Rainer Gerhards

2007-12-31

rsyslog work log and future directions

Hi folks, probably the last rsyslog work log post for 2007. Thanks for sticking around – and hopefully I’ll see you again in 2008. It’ll become a very exciting year, with a lot of new features. I am eager to implement what is right now on my head, and I’ll most probably will start with modifying the message queue, an endeavor that will ultimately lead to store-and-forward capability just like in syslog-ng’s premium edition. And the good news is that I hope to finish that in January 2008 ;) — what also means that I have made up my priorities. Was not an easy job, and I hope I got it right. So store-and-forward with enhanced output threading is first and the other things will follow later. To me, the hardest decision was to put off expressions, another feature at least I would like to see the sooner the better.

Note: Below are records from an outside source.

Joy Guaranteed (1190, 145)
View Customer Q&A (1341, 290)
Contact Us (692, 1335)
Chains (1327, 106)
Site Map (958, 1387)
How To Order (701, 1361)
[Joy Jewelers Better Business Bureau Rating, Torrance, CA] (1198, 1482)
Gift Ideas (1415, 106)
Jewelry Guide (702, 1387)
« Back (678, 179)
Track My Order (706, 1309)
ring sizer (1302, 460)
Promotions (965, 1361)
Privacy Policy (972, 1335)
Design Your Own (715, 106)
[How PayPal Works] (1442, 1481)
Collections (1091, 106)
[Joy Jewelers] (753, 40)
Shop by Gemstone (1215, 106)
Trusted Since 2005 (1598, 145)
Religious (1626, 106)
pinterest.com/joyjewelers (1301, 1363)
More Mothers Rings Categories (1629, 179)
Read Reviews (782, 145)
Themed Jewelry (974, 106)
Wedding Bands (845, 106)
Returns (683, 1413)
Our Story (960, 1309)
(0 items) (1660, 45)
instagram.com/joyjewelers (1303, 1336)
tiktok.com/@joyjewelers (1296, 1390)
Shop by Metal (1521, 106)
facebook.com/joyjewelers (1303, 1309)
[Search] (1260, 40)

But now back to the work log:
2007-12-27
– added $UDPServerAddress config directive
– added capability to have multiple UDP listeners running concurrently
– applied cross-platform patch from darix to facilitate GSS-API compile
on more platforms
– some cleanup
– internal restructuring in omfwd.c – stage work for further modularization
I think I also fixed a bug as a side-effect – but not looked to much at it
2007-12-28
– took TCPSend() apart and made it generic via function pointers
– moved TCPSend() and frame building code to tcpsyslog.c
– omgssapi created
– removed gss-api code from omfwd.c

2007-12-30

Atlantis troubleshooting continues…

The analysis of space shuttle Atlantis ECO-Sensor trouble continues. Everybody focuses now on the Feedthrough Connector.
I have been involved in some (heated ;)) forum discussion on why NASA takes the time to analyse the issue and not provide a quick fix now that the culprit is know (remember, the Feedthrough Connector has been identified as the trouble spot via the TDR data tanken on the last tanking test).

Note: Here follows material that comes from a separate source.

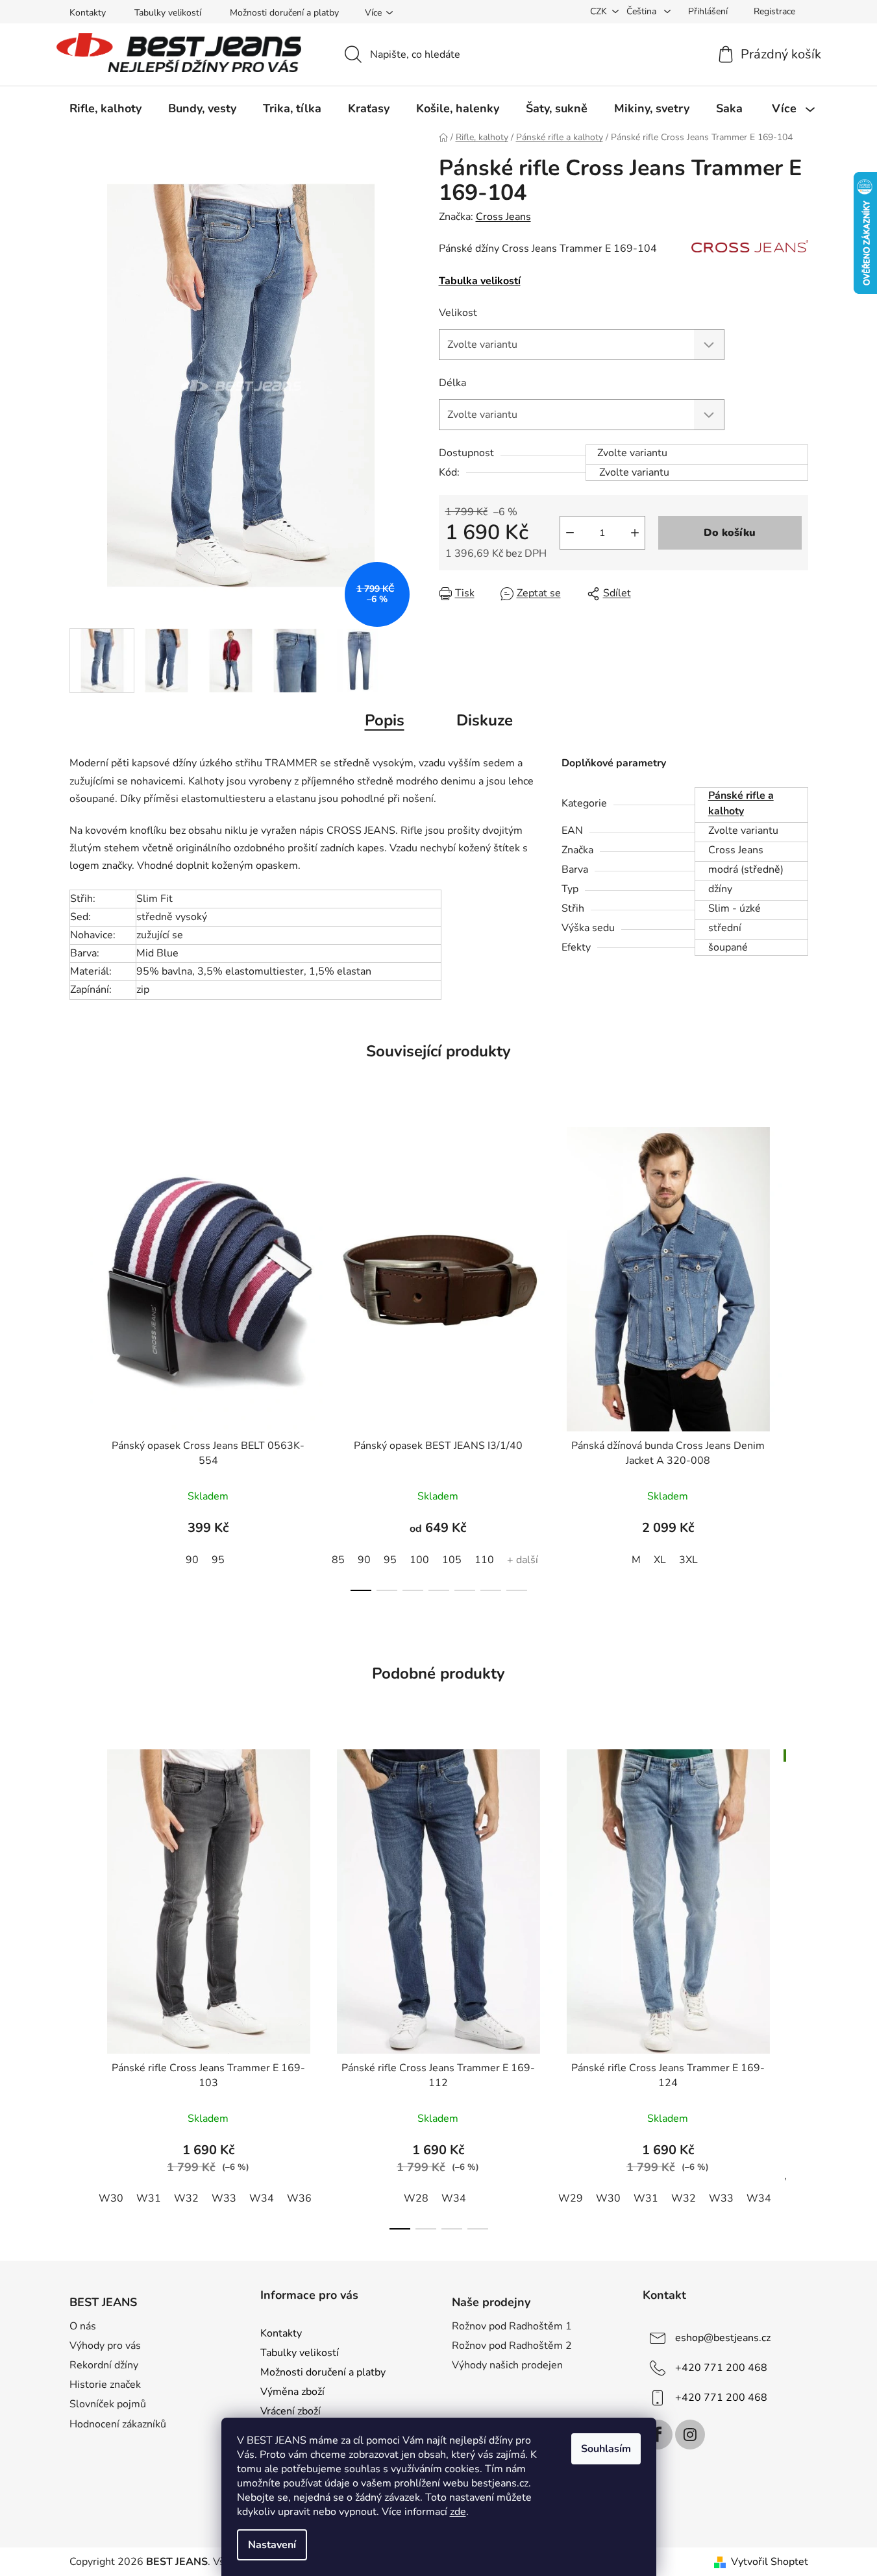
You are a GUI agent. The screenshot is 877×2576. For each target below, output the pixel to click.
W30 (111, 2198)
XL (660, 1560)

A quick wrap-up on the connector: it is used to feed several signals through from the tank’s interior to the Orbiter systems. Among them are the ECO sensors as well as the 5% sensor signal. The connection essentially consists of three parts. The schematic can be found in the small picture above (click to enlarge). I found a more detailed sketch in the STS-114 Flight Readiness Review (FRR) document:
As you can see, the system consists of an external connector, the actual feedthrough that goes through the tank and an internal connector. As far as I know, the sole purpose of that system is to feed the internal signals through to the external stack parts while ensuring that there is no leak in the tank.

The external part of the connector has yesterday been unmounted and sent over the Marshall Space Flight Center for analysis. As far as I know, analysis results will be available on January, 3rd and will be the basis for the discussion on how to continue.

But back to my forum discussions. Why at all is an analysis been made?

There are a lot of technical words that could describe it. I will take a different route. I’d like to use a real-world analogy that most of us would probably be able to follow ;)

Let’s assume you own a house and it is xmas time. Chances are good you like to decorate your front yard with some nice lights. These lights need power and you need to draw that power from an outlet somewhere in, let’s say, your garage. Of course, the light’s power cord is to short, so you use an extension cord to connect the in-garage power outlet to the decoration’s plug in your yard. Everthing works perfectly and you are really proud of your fine lights.

But then, out of the sudden, a fuse blows and your lights go off. You begin to analyze the problem. One thing you notice is that it started to rain. But everything worked well a couple of times when there was rain, too. You blame the fuse, after all it was a pretty old one. So initially, you just go away with the issue, use a new fuse and be happy again.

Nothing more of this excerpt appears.